The act of self-branding expresses the pain involved – quite literally – in having patriarchal norms inscribed on a female body. In her own words, EXPORT explained the symbolism of the tattoo: “The feminine body peels off and discards the imprint of a world which has never been a lady’s world, with a view to arrive at a human world by which women can autonomously define their existence.”
SHE DEFIED THE PATRIARCHY BY REJECTING HER INHERITED SURNAME AND TAKING A NEW NEW INSPIRED BY A BRAND OF CIGARETTES
In 1970, the artist modified her name to adopt the daring [and always emboldened] alias VALIE EXPORT. Inspired by the branding of Smart Export cigarettes, she was drawn to the word ‘export’, which signified her departure from gendered and artistic norms. An Austrian brand related to working-class men, on this photograph, the text Smart Export cigarettes is replaced with “VALIE” written in capital letters and a map of Europe is overlaid with an image of the artist’s face. She holds the packet at arm’s length, which she presents to the camera defiantly, a cigarette clasped between her lips.
Born as Waltraud Lehner, and later Waltraud Höllinger after marriage, the name change symbolised her refusal to participate in patriarchal structures. In her own words, she explained: “VALIE EXPORT is a registered and guarded name, similar to Coca-Cola.
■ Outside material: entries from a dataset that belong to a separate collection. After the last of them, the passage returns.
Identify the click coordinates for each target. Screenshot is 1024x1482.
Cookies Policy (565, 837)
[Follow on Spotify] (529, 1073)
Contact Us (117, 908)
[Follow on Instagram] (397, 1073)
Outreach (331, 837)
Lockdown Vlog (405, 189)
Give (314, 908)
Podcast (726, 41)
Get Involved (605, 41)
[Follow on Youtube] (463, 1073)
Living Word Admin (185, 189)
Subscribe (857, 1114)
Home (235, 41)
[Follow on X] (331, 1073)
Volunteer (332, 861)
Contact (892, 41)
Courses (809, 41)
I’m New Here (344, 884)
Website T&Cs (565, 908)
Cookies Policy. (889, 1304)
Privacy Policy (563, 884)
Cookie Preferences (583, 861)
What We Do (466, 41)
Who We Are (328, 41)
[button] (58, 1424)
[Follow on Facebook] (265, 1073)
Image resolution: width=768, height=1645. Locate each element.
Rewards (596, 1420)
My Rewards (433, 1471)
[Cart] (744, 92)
The concept of the stamp got here just a little later. Changing my name was an absolute necessity to oppose the principles, the daddy’s name, the husband’s name, to free myself from all this stuff. I conceived it as an act of rebel.”
SHE TRANSFORMED HER BODY INTO A SCULPTURAL TOOL
Between 1972 and 1976, EXPORT created a body of labor generally known as Körperkonfigurationen (Body Configurations), for which she used her body as a measuring and pointing device in public spaces – almost transforming her body right into a sculptural tool. Her peculiar actions were also designed to defy the conformist culture in Austria in the course of the post-war period.
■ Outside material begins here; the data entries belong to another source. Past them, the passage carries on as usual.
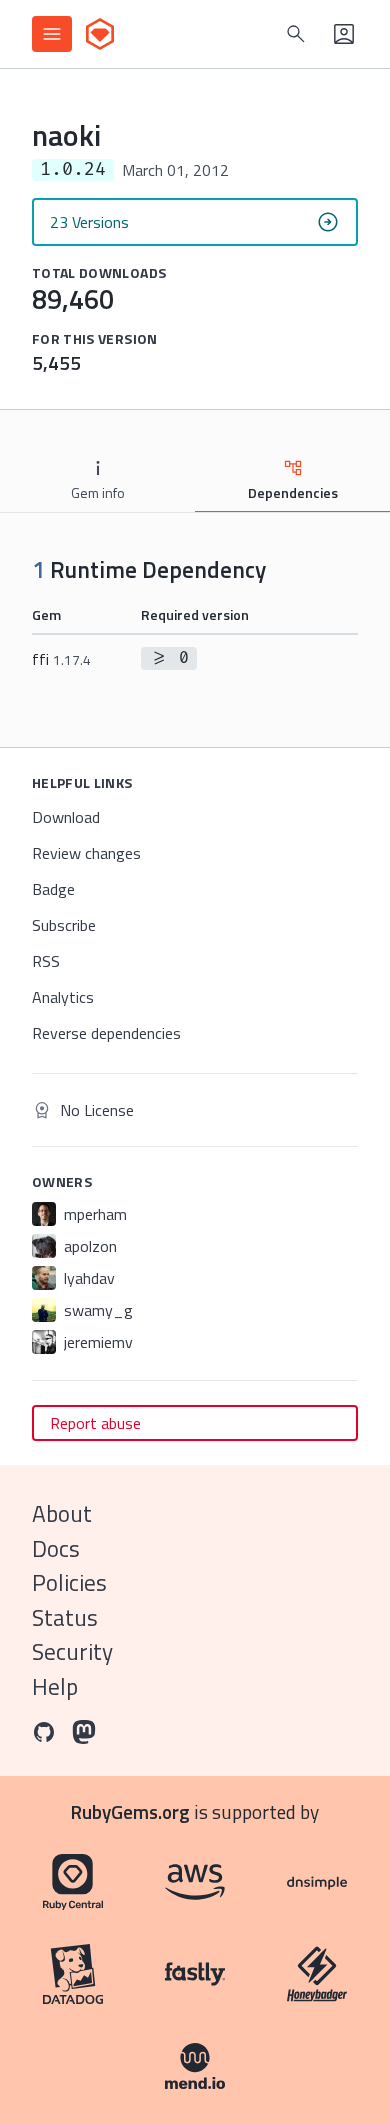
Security (72, 1651)
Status (65, 1617)
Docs (56, 1548)
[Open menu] (52, 34)
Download (66, 817)
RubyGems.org (130, 1811)
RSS (46, 961)
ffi (61, 659)
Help (55, 1686)
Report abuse (95, 1423)
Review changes (86, 853)
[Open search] (296, 34)
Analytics (63, 997)
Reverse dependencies (106, 1033)
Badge (53, 889)
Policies (69, 1582)
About (62, 1513)
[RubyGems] (100, 34)
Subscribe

Chatting with Dazed, Moser says: “For me personally, the Body Configurations belong to EXPORT’s most discursive and visually stunning group of works. EXPORT considers the general public space as a manifestation of social-political relations and patriarchal structures which regulate the body and one’s behaviour. The positioning of her own body – but in addition that of a model – in the town, is a public intervention and private appropriation of public space. The body postures on the one hand express inner psychic states and then again try and examine the connection between the body and its surroundings.”
SHE IMPELLED WOMEN TO SPEAK OUT AND SELF-DEFINE THEIR OWN IMAGE
Referring to the medical condition of asemia – being unable to speak with the outer world through words or gesture, in addition to the lack of ability to grasp or express signs or symbols – this performance took place in 1973. In keeping with Moser, it served “as a place to begin to reveal the absence of communication women face in consequence of the oppression of society. In her performance, the artist repeatedly shows this through symbolically charged materials. For instance, she pours hot wax over her hands and feet and thus transforms right into a lifeless sculpture.”
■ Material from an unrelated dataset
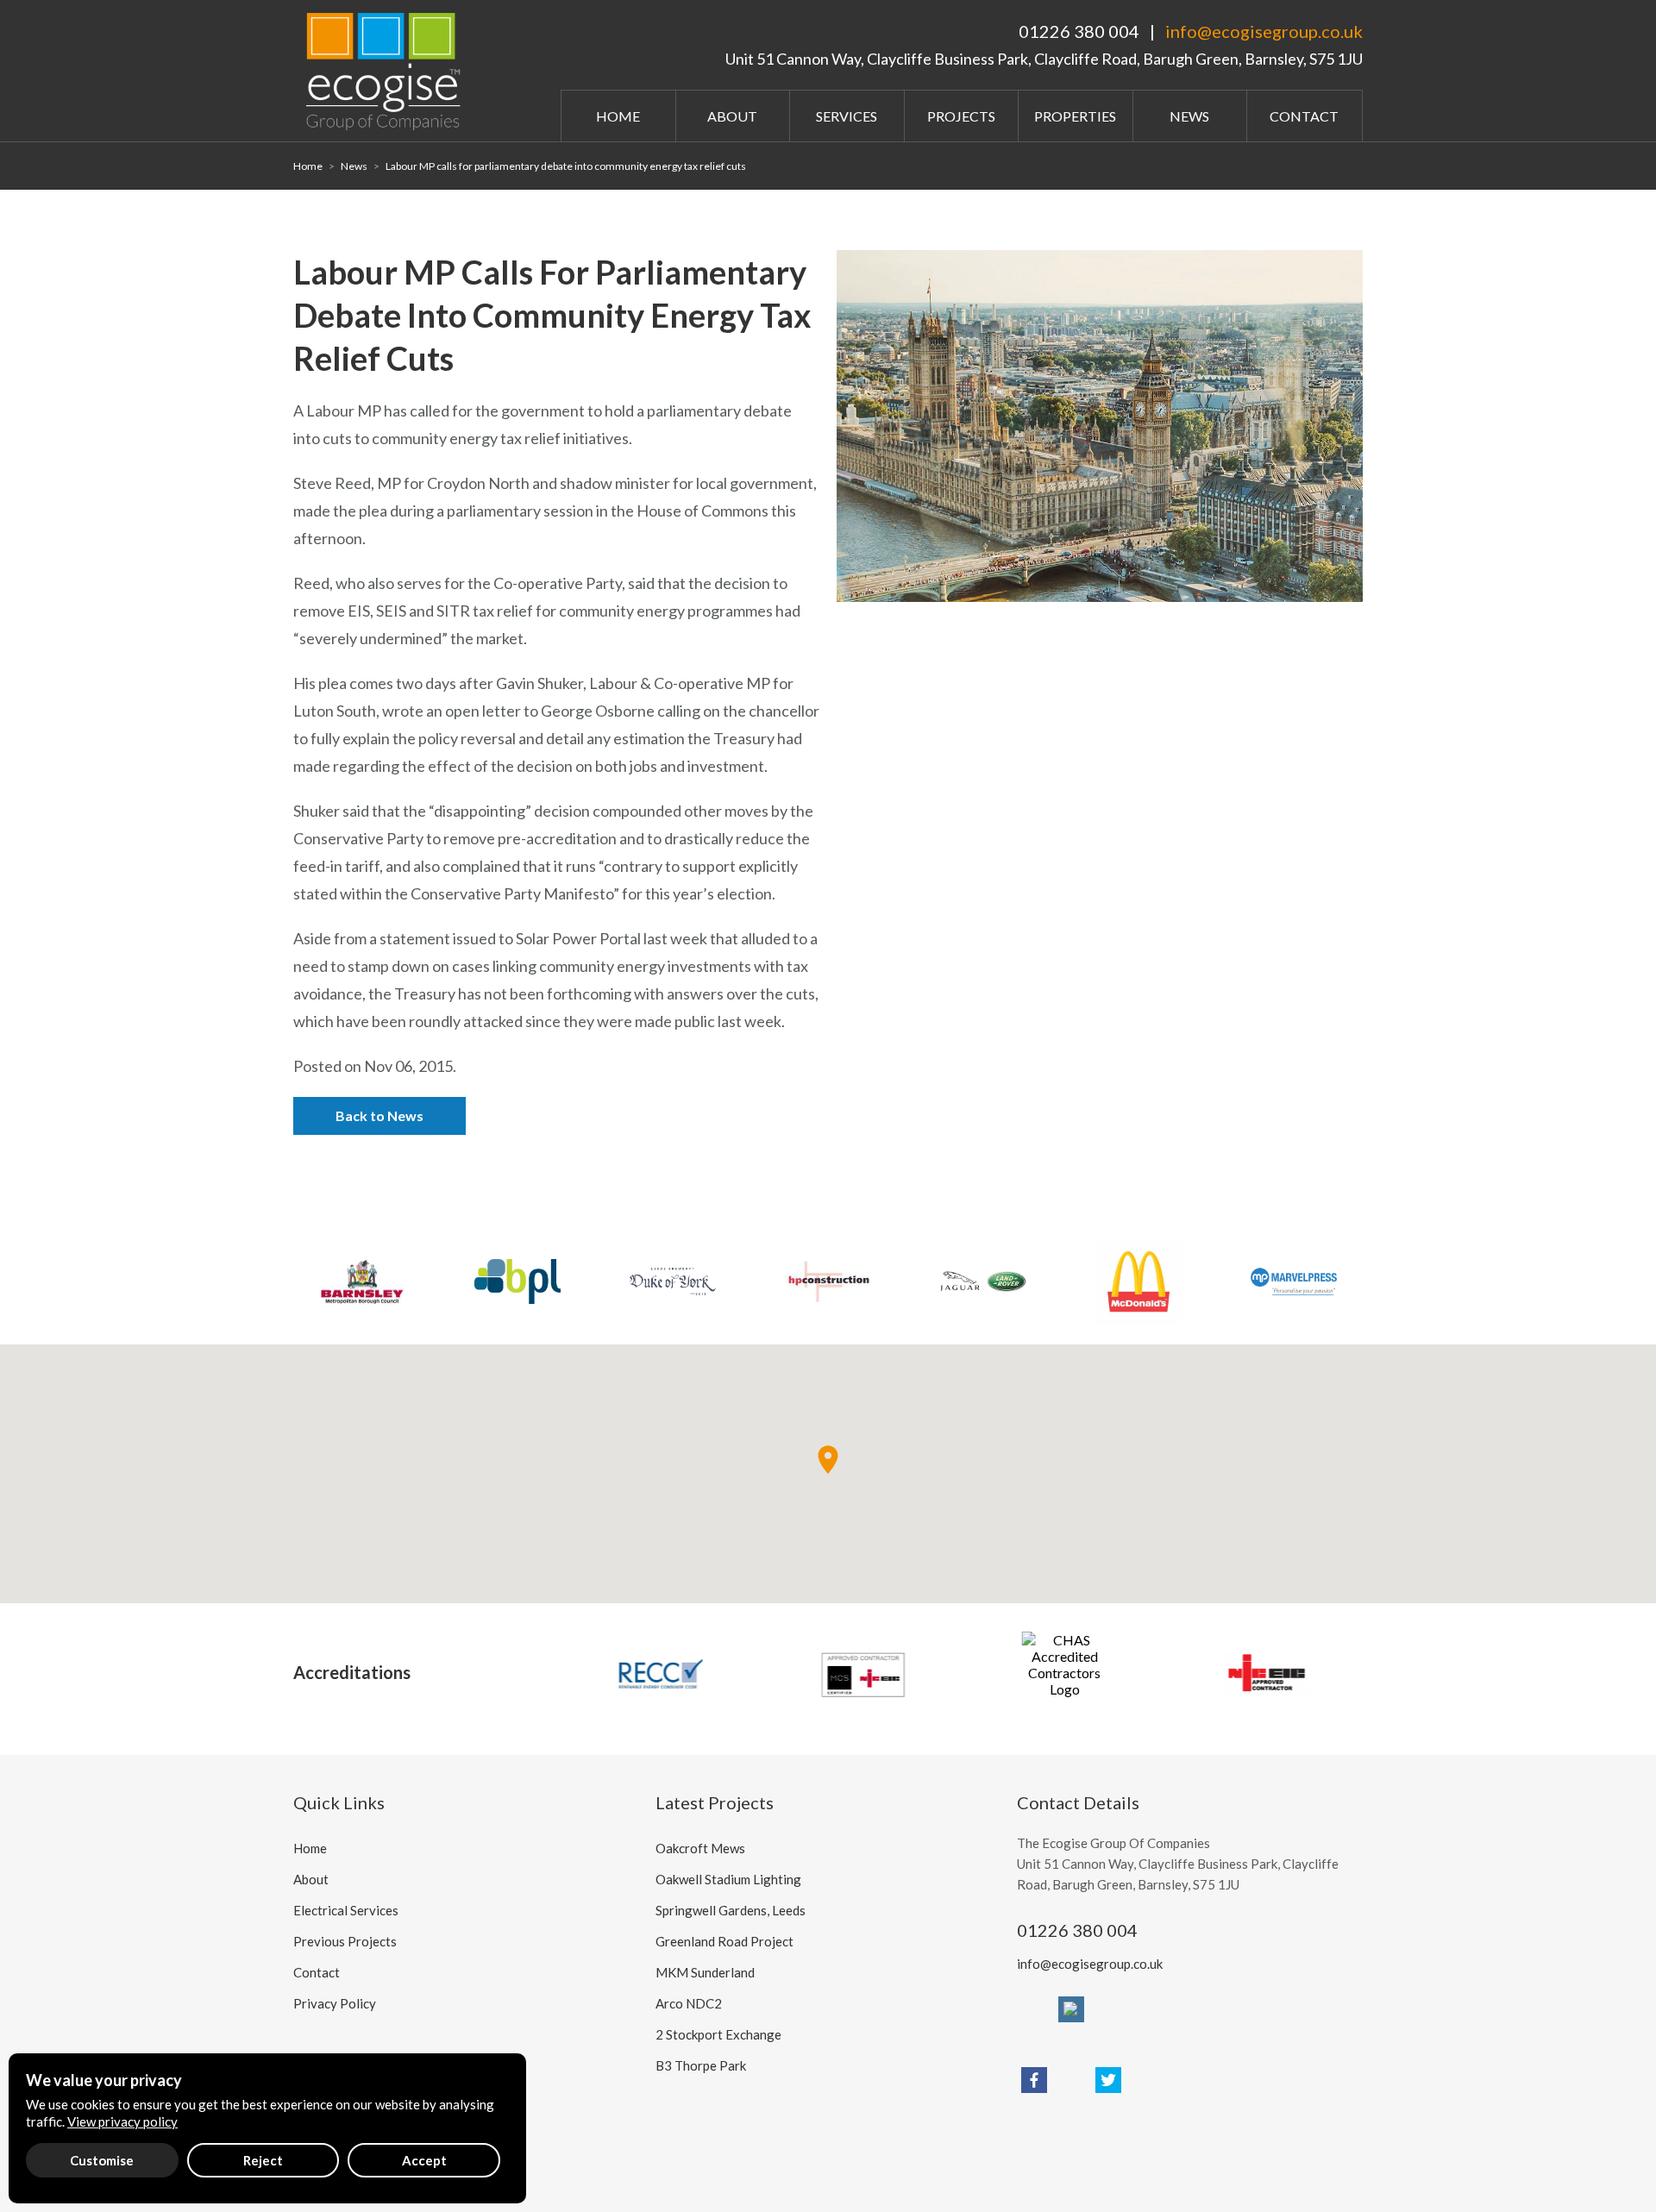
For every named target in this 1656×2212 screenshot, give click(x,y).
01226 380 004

It’s not coincidental that EXPORT created Asemie a 12 months after publishing her manifesto Women’s Art: A Manifesto (1972), by which she advocated for girls to “speak in order that they’ll find themselves, that is what I ask for with a view to achieve a self-defined image of ourselves and thus a unique view of the social function of girls.”
VALIE EXPORT – The Photographs is running at Fotomuseum Winterthur, Switzerland, until May 29 2023.